This is a pretty large thing to do if you've never done any programming in UNIX before... Anyway, I'll give you some pointers. Use the man command on any of these:
The default shell in OS X is bash, but if you're used to C you may want to use tcsh instead. It's not really good for scripting, but it has the nifty foreach command. If not, then get a quick Perl introduction from eg.
www.perl.org.
What you need to do is basically to get a list of all the files in question, sort it according to date and start copying them with a new name (generated from a counter) into various folders. Getting filenames is easy, use the "find" command. That command can also execute a command on each of the file it finds, with the "-exec" switch. To get a modification date, use "ls -l" on the path you just got. To grab the relevant field, use "awk" - something like this:
ls -l $filename | awk '{print $6,$7, $8}'
The |, pipe, means that you send the output of one command on to the next. You can also use > to rediret out put to a file.

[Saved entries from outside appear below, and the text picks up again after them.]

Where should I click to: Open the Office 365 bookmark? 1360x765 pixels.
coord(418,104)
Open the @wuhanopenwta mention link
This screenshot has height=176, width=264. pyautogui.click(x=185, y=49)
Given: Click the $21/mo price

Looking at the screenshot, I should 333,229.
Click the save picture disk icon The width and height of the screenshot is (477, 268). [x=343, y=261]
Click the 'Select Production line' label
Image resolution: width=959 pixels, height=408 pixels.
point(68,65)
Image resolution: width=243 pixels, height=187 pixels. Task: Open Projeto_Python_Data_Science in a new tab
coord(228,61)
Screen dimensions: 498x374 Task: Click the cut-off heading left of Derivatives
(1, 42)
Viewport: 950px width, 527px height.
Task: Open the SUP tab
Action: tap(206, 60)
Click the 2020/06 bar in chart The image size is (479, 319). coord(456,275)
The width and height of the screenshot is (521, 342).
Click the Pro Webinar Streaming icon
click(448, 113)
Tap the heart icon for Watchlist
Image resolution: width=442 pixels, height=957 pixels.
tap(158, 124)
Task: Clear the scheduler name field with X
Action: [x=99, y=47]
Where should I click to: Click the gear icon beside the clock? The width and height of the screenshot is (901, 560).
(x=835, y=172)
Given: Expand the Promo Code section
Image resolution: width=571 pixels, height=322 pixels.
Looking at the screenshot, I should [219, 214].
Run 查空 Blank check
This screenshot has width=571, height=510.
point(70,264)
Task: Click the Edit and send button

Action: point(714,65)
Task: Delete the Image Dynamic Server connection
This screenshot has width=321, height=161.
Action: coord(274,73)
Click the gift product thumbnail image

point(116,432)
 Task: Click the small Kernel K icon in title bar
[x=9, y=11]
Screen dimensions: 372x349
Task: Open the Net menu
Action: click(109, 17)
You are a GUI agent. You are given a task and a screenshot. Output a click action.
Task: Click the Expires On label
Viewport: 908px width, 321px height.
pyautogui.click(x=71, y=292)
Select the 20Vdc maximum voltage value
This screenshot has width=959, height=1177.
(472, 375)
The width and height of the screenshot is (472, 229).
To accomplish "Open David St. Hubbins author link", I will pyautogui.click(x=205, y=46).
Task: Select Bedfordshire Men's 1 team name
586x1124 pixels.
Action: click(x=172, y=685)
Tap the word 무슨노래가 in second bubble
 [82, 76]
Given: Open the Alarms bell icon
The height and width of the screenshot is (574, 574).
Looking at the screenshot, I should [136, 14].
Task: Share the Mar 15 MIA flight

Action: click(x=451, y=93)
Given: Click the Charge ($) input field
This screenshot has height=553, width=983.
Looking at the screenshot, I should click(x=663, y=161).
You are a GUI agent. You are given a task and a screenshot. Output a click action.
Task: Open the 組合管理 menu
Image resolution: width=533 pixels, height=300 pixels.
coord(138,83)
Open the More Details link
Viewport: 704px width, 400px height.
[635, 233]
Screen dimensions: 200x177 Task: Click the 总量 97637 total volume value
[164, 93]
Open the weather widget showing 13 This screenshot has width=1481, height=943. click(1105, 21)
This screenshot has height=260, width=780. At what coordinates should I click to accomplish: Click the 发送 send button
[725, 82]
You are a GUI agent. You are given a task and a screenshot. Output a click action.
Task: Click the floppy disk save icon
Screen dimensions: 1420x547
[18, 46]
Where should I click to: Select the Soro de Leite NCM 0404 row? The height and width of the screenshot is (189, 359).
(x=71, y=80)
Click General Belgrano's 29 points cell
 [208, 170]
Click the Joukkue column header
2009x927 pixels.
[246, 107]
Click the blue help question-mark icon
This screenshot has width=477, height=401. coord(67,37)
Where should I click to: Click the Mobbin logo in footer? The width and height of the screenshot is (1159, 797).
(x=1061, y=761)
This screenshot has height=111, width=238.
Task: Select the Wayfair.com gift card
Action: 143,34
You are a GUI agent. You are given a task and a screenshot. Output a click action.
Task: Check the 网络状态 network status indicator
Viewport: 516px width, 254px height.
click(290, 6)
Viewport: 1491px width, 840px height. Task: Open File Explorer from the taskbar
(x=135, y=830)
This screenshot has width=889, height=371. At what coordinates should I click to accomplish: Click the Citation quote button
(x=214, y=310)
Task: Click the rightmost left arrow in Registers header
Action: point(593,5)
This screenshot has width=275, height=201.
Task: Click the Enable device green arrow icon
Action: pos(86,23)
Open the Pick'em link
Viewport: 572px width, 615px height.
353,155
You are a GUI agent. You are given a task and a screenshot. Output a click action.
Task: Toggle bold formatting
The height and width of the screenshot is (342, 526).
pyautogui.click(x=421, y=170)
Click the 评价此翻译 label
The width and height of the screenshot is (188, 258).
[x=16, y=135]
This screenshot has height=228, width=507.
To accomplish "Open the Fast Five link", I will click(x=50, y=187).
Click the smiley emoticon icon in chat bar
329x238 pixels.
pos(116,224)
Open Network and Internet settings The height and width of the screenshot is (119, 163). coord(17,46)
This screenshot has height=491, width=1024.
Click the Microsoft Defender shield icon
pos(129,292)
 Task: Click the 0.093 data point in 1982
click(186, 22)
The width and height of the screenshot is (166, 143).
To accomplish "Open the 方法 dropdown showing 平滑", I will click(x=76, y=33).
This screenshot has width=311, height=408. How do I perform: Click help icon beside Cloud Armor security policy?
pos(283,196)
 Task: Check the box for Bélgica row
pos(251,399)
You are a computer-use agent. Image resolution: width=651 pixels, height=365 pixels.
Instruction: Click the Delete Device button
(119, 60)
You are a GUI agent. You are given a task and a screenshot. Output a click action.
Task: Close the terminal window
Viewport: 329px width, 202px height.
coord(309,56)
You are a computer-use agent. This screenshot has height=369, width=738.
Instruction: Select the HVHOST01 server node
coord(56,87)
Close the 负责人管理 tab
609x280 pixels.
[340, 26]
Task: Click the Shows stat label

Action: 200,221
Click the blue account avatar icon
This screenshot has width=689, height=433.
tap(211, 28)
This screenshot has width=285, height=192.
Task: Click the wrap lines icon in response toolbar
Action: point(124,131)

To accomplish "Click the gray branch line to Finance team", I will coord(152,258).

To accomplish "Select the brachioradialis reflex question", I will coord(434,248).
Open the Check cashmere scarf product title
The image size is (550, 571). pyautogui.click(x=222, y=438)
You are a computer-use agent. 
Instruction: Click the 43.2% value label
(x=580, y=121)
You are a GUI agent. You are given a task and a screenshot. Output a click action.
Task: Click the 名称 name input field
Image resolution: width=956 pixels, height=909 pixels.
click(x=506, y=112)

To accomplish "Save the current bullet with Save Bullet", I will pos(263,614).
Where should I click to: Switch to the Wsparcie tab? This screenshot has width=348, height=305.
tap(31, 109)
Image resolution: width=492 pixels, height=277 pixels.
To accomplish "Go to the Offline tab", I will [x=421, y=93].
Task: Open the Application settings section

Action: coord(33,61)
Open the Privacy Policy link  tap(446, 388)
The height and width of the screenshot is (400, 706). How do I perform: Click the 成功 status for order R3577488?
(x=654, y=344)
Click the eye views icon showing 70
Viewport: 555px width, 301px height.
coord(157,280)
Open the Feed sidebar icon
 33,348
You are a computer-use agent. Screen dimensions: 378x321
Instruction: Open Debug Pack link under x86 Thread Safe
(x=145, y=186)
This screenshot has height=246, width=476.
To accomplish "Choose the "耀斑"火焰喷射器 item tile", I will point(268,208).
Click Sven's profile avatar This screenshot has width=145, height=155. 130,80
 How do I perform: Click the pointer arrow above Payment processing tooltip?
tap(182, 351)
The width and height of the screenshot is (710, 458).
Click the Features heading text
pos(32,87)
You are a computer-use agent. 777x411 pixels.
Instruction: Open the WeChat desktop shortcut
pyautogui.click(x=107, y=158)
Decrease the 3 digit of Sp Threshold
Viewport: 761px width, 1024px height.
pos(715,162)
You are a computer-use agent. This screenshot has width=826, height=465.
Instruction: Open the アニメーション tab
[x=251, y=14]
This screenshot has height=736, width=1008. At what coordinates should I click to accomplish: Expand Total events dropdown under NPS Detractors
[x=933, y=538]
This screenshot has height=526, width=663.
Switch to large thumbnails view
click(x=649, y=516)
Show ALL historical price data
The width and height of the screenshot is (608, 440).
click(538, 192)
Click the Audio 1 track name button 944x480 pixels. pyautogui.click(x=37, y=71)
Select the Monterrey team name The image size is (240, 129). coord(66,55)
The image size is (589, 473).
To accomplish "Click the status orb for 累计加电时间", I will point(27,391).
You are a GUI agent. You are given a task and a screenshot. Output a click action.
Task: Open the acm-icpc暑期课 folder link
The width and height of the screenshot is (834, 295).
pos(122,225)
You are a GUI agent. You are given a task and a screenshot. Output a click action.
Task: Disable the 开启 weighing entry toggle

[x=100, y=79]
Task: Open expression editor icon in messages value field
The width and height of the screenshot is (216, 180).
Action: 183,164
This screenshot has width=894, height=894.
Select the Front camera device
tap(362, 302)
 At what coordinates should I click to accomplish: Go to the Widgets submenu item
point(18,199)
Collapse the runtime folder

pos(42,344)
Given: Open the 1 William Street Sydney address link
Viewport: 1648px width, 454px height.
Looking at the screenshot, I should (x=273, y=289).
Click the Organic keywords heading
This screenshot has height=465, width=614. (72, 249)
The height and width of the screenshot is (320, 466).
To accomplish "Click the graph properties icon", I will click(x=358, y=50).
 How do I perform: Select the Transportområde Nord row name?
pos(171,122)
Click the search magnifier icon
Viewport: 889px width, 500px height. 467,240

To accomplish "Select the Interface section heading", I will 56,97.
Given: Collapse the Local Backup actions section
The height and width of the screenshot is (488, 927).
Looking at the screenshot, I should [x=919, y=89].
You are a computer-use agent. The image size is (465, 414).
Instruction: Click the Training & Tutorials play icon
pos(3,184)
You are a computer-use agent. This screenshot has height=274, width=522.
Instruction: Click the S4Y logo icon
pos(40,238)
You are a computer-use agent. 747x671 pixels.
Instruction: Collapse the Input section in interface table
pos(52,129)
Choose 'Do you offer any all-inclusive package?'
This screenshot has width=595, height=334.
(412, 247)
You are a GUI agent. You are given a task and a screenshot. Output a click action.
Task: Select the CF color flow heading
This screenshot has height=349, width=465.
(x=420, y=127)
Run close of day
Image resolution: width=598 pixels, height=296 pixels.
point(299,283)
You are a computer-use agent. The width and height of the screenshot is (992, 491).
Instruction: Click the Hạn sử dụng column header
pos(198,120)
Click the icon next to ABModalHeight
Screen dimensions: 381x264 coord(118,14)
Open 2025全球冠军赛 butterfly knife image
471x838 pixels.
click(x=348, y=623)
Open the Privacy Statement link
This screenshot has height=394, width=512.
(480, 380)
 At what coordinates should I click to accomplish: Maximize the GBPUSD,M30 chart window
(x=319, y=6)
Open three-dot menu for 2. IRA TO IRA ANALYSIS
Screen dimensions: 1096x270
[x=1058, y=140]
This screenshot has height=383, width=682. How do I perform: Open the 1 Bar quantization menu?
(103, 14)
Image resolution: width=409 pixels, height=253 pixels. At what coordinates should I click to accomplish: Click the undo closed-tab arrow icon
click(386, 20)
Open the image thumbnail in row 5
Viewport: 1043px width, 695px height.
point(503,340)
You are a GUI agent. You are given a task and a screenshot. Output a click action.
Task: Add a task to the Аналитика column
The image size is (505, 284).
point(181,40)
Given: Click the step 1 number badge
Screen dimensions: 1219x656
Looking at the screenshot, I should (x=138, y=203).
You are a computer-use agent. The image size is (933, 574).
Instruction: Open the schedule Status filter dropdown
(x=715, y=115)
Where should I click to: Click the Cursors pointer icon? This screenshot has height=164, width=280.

My first idea is to use to find to get a list of the file, use the exec switch to run the above ls -l command and make a file formatted like path/to/file;date.
That done, you can use the "sort" command to sort the list in the right order and the "cut" command (use the -f and -d switches) to remove the date again. Finally use this tempfile as input to a script that uses the "foreach" command (a lot like C for) to rename the files using a counter to generate the name. The folder thing you can hack up with a command that runs whenever the counter is a multiple of 100.
Not trivial, no. It's up to you to see if you can do it. Other interesting commands you may want to use is sed and xargs, they're useful in cases like this.